(Collected data)

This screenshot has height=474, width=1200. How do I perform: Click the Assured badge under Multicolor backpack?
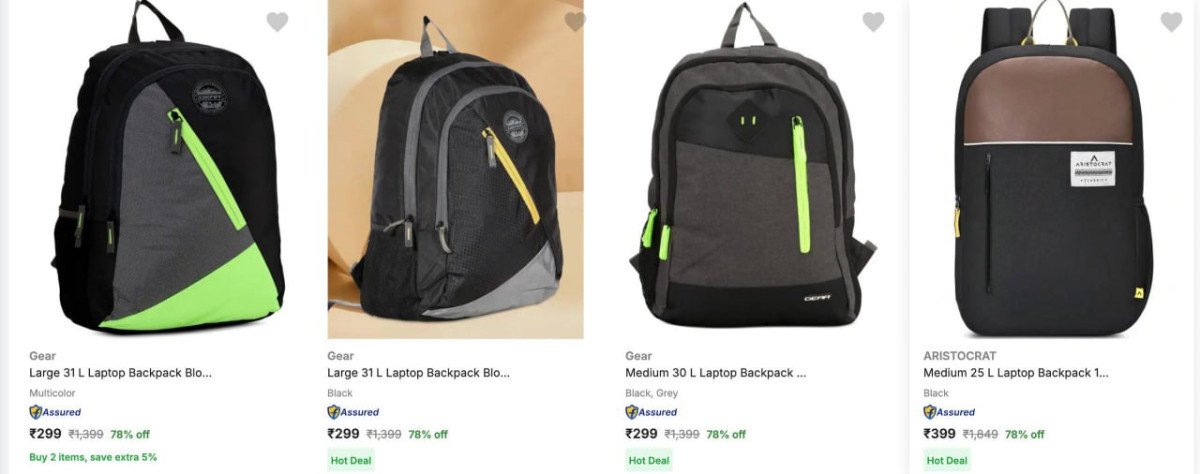coord(55,412)
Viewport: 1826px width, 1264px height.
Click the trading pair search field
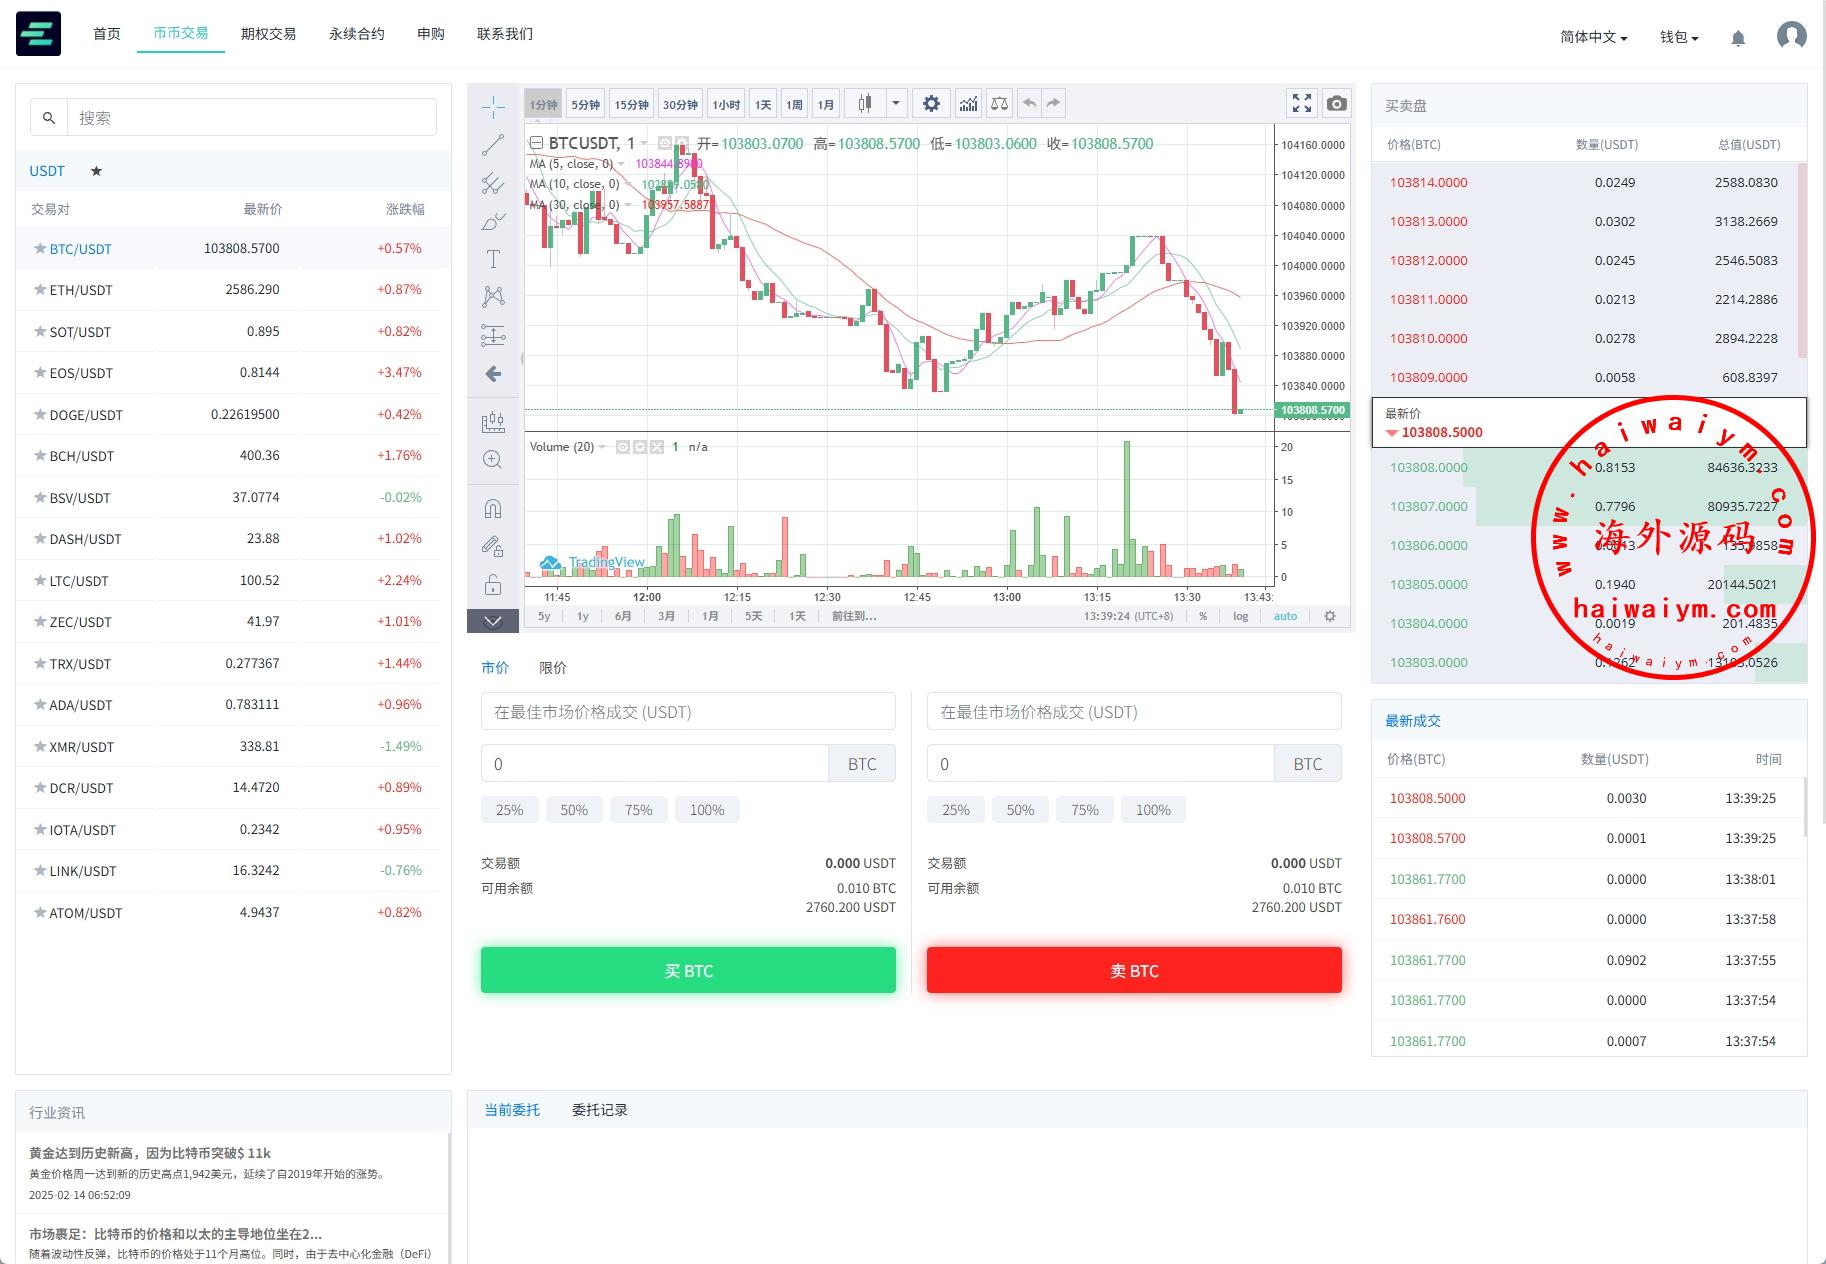250,118
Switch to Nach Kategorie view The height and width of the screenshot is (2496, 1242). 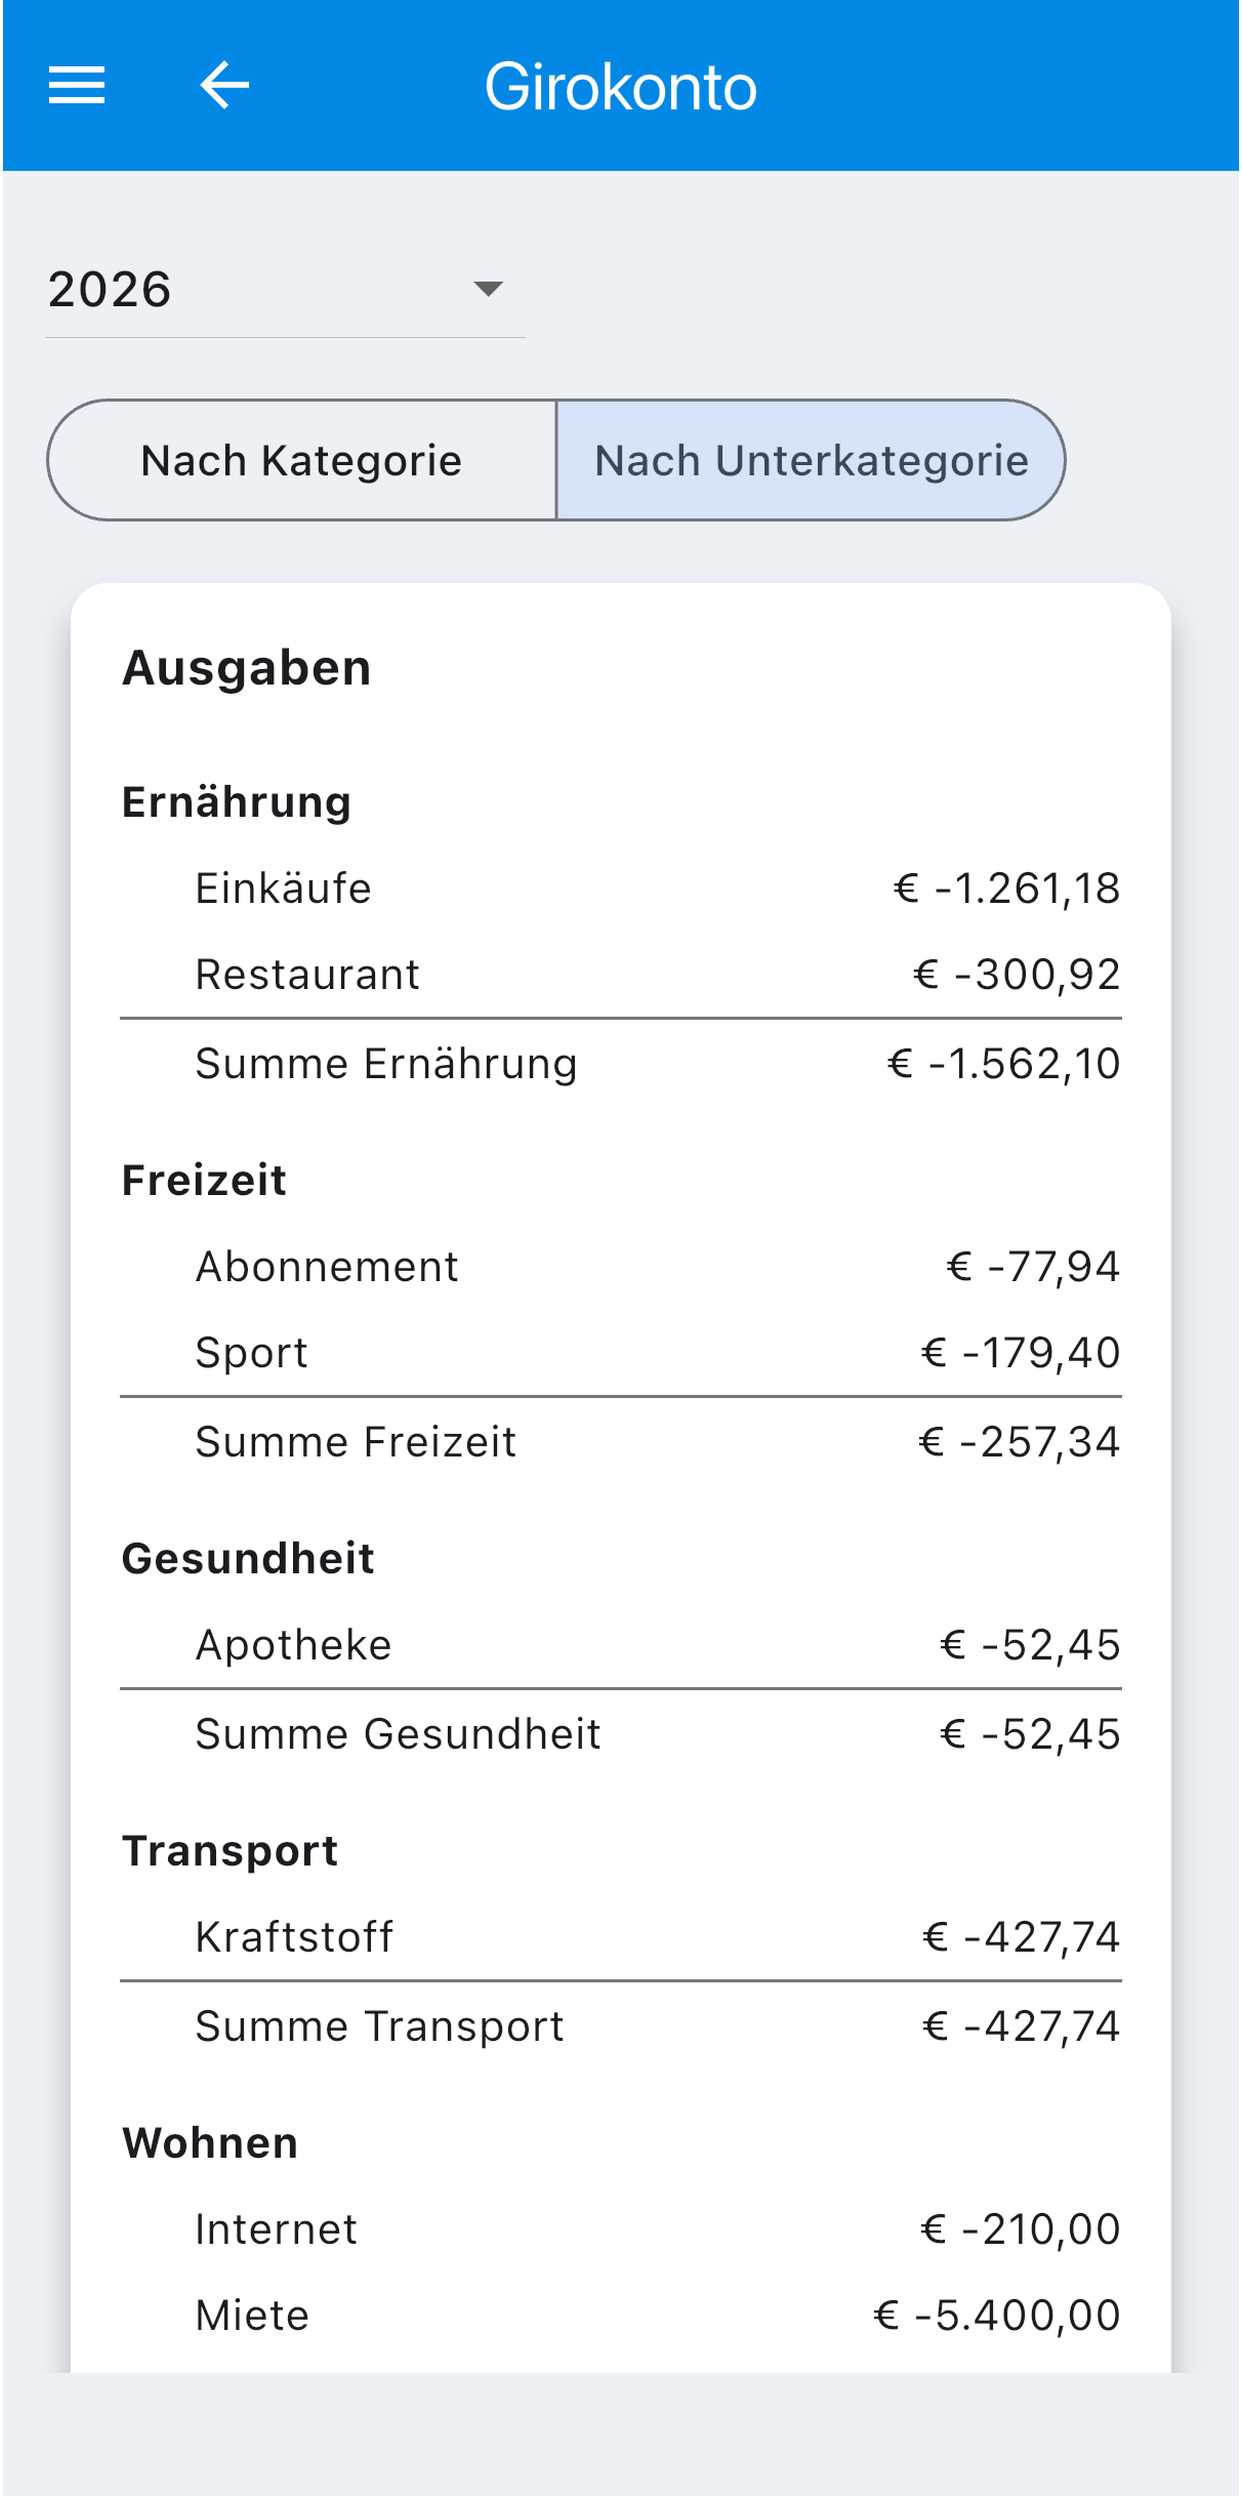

### DIRECTIVE:
Could you write out the records again in full, starting with the line with "Viewport: 1826px width, 1264px height." and going on through the end of the records, and decrease every coordinate in the answers by 41? Leave out the picture markers.

### THE ANSWER:
Viewport: 1826px width, 1264px height.
Click the trading pair search field
209,77
Switch to Nach Kategorie view The height and width of the screenshot is (2496, 1242). 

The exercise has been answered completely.